Pictures must not appear in the copy. Reproduce exactly, and only, the lines from the one with "Mute the playing TeamfightTactics tab audio" through the end of the data below.

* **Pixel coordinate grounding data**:
####
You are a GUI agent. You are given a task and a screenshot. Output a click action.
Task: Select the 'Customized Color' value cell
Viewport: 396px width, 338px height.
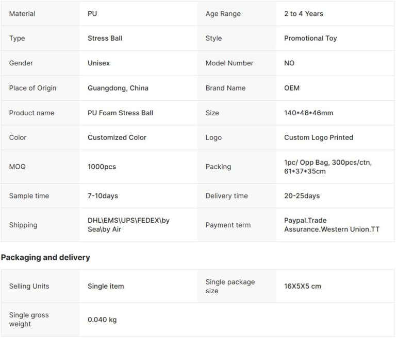(x=117, y=137)
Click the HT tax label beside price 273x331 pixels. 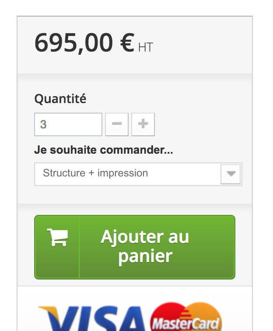click(146, 47)
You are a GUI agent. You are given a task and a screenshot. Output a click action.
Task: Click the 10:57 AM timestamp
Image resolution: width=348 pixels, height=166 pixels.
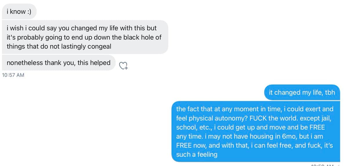tap(13, 75)
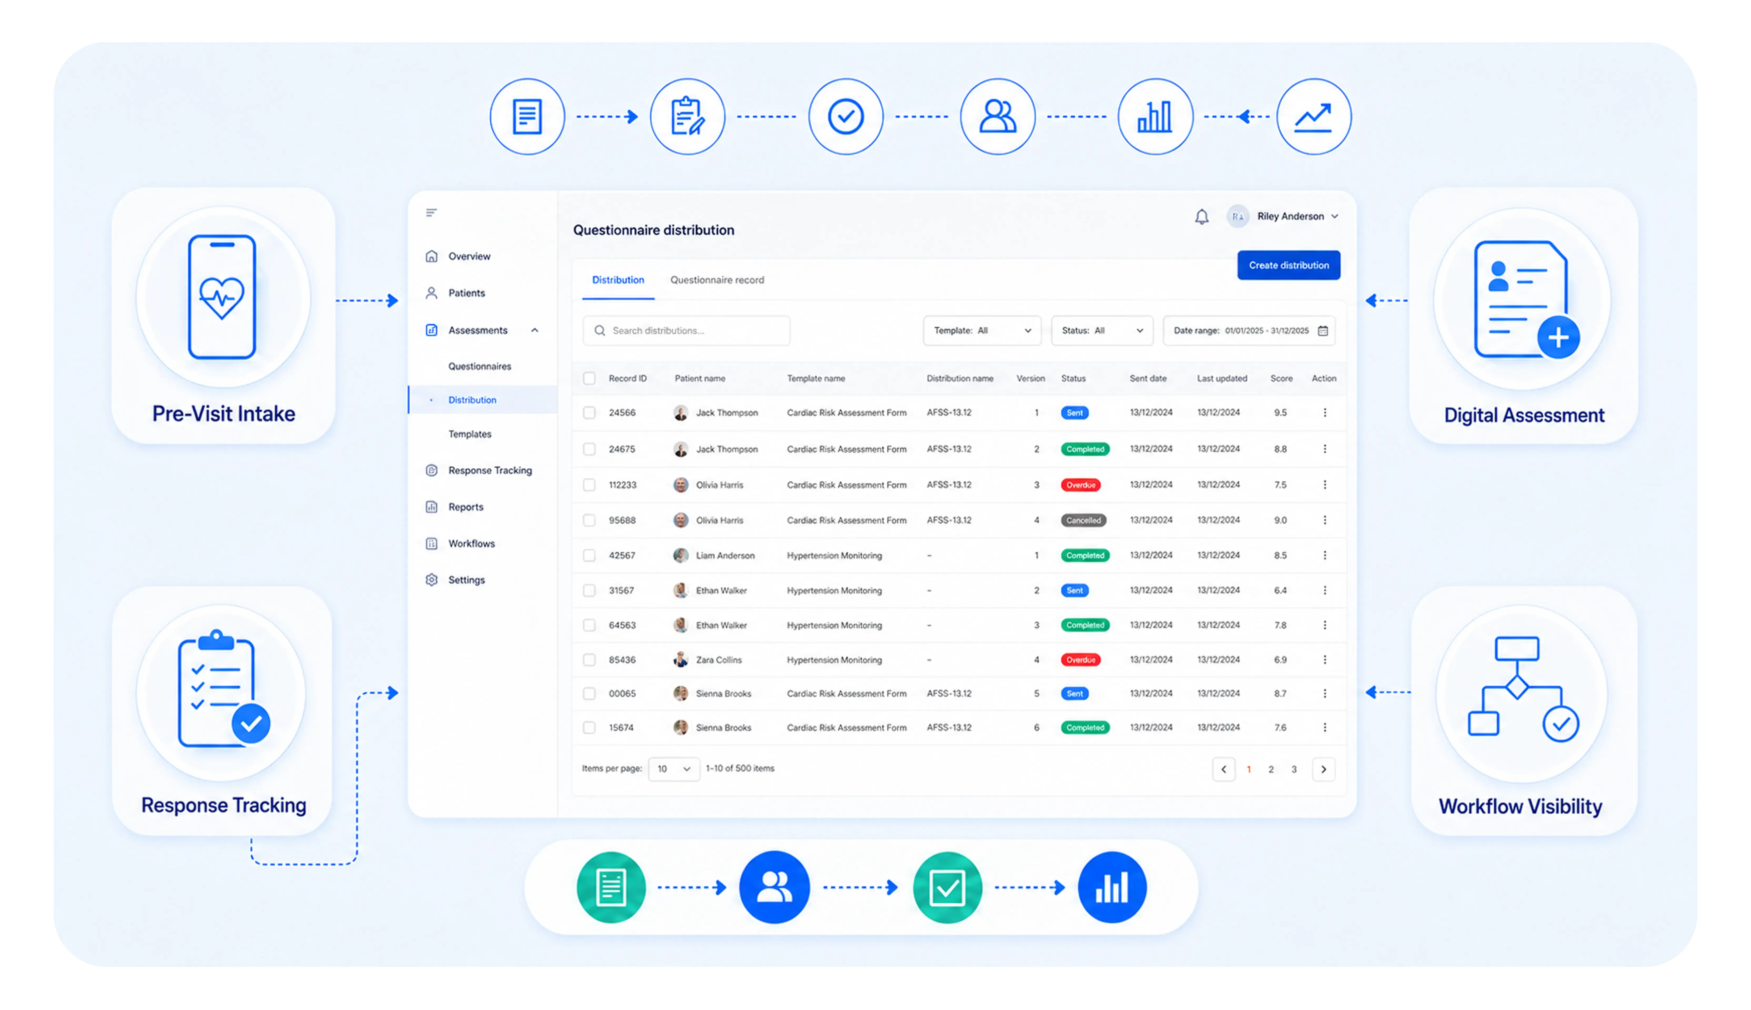Click the notification bell icon
This screenshot has height=1010, width=1751.
tap(1202, 217)
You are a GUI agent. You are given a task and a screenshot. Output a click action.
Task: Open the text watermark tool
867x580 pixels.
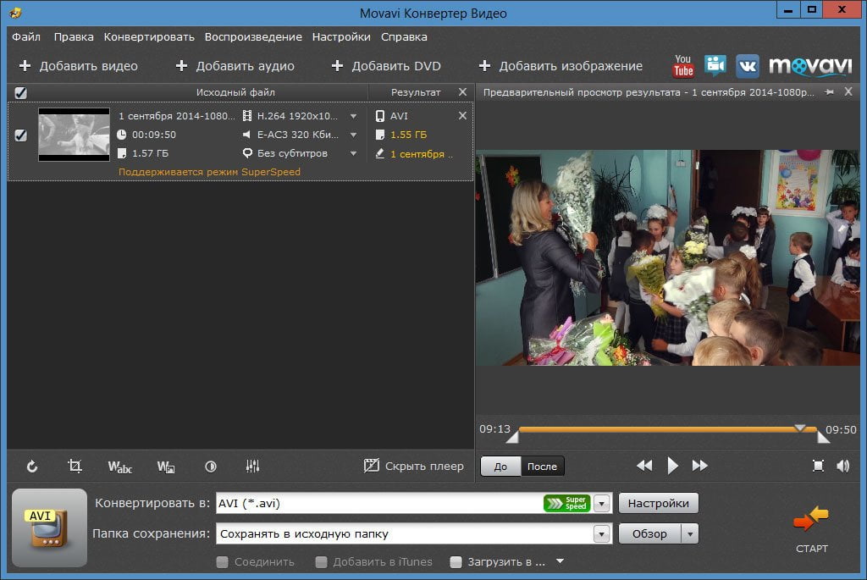click(119, 467)
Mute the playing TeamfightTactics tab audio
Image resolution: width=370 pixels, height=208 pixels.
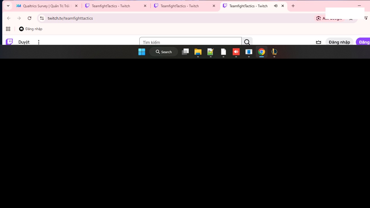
####
* **RESULT**:
Mute the playing TeamfightTactics tab audio
Image resolution: width=370 pixels, height=208 pixels.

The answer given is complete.